Why is this important? Because it gives you both the freedom to strip from your résumé anything that does not support this goal and the expectation to brag about yourself.

Your Résumé’s Audience: MBA Admissions Counselor

While the admission counselors who read military applications probably have picked up some insights along the way, they will never have the depth of knowledge about your branch / specialty to “read between the lines” and understand if they should be impressed by your role and achievements. Just think about how little you know about the day-to-day of other servicemembers not in your community, never mind other branches of the military. And these folks have likely never served in the military.

These admissions counselors also have to time-box their reading of your application: your background information, your short-answers, your essay(s), your résumé, your letters of recommendation. In this process, they are trying to make a few decisions:

  • Do I want to meet and talk to this person?
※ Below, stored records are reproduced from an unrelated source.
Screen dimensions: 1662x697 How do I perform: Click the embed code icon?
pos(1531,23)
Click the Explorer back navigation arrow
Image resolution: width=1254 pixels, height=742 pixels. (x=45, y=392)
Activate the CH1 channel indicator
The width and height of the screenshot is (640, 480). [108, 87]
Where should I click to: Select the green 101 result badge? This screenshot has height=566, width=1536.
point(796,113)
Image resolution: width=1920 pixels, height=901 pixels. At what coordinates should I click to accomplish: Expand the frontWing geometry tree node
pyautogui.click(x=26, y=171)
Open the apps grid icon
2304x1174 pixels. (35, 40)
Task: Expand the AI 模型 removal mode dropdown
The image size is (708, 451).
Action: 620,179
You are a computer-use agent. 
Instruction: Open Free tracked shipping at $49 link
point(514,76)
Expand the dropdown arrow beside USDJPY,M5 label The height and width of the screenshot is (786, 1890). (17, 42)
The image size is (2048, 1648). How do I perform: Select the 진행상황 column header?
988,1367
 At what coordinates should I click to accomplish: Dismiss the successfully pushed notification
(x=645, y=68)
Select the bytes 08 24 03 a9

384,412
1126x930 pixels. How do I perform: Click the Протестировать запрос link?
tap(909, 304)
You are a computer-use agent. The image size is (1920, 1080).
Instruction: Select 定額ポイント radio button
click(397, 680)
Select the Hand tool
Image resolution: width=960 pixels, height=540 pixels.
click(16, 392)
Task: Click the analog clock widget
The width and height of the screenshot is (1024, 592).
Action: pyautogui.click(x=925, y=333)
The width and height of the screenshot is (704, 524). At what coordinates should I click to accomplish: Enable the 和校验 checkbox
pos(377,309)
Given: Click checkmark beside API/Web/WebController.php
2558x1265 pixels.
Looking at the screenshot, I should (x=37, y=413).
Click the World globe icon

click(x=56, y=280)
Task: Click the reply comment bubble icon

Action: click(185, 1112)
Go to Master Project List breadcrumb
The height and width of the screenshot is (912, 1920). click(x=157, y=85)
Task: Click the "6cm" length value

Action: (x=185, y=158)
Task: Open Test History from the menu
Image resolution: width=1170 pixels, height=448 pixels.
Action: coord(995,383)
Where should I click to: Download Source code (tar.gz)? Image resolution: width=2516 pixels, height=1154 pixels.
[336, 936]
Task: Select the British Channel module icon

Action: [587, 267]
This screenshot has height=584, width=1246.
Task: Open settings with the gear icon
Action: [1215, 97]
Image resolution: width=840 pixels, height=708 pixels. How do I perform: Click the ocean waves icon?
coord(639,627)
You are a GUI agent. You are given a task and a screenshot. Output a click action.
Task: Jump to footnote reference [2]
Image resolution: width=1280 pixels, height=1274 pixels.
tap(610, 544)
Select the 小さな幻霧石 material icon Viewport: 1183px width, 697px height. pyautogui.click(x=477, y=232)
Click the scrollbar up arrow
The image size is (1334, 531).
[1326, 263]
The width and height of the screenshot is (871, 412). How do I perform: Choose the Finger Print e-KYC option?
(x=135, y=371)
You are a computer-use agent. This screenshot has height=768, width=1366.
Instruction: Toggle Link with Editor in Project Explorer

  • Could I see this person contributing to and enriching our class’s experience?

  • Could I see this person convincing one of our corporate recruiters that they should be hired?

Also, thinking ahead a bit, at many schools, the admissions counselors use your résumé to frame and structure your interview. In my interview at HBS, the counselor started at the top, going all the back to my college days, and then we worked our way through the experience portion in the first 15 minutes or so.

Putting it into action

  • Keep your résumé short: One page and one page only.

  • Summarise all the key information that the admissions counselors expect to see - make their lives easy:

    • Education: Highlight your undergraduate and any other education accomplishments. Here you can add a GMAT, GRE or GPA (typically GMAT > 700, GPA >3.5) and significant leadership roles or accomplishments - but do not spend much space here as your professional accomplishments are much more important.

    • Experience: Most people lay it out in reverse chronological order in order to show progression. Most veterans bucket their experience by duty station and overall responsibilities (e.g., from division officer to department head or platoon commander to company XO to company commander). Dates of your experience and location are also helpful to understand your career journey.

    • Personal: Here you can add information such as your hobbies, interests, and any volunteer activities, awards or other relevant information. This section is important as it shows a window into you as a candidate outside your professional life, so do not underestimate it and be as specific as you can.

  • Be clear about the purpose of every single sentence and word on the page

    • For each role you are highlighting, there are two items to get across and they are not equally important: role description and your achievements in the role. Clearly separate the two so that it is easy for the admissions counselor to distinguish.

      • Role description: In 1-2 lines, lay out the scope of your responsibilities in clear english. Quantify thing that make sense to (e.g., “led 100 sailors to…”) and don’t for things that are of questionable relevance (your nuclear submarine does not sound more impressive if you say it is a “$2 billion submarine”, same with the “$X million of gear” you were in charge of).

      • Achievements: Devote the bulk of the real estate to what YOU accomplished and make sure the reader comes away with the clear sense that you are at the top of your community.

        • Articulate them with a fact-base: Bring the datapoints (your FITREP or award citations can be great sources here) that demonstrate:

          • How you made a mark on your role: what metrics improved, what inspections were excelled, what operations were completed successfully

          • How selective or exclusive the roles you were picked for (how many others applied or were considered, how important was the GOFO who hand-selected you)

        • Compare yourself favorably to your peers: Here the concept of a “soft break-out” that is so important in Navy officer FITREPs comes in handy. Drop in all the times you were ranked #1 in the wording (if not in the block), were in the top x% of your peers, or were compared to others and came out on top.

        • Liberally sprinkle your awards: Nothing says that your achievements were meaningful like getting awards for them. Whether it’s expected or not, it can be a way to prove that you had impact.

    • Use your bullet points effectively

      • Try to follow the “Situation - Action - Result” format: put the reader in your place, describe what you did and why it was effective, and what the result was.

      • Start with a past tense action word and do not repeat them - use a thesaurus to diversify your expressions.

        • Examples: led, managed, overhauled, trained, organized, created, analyzed, improved, transformed, identified, delivered, etc.)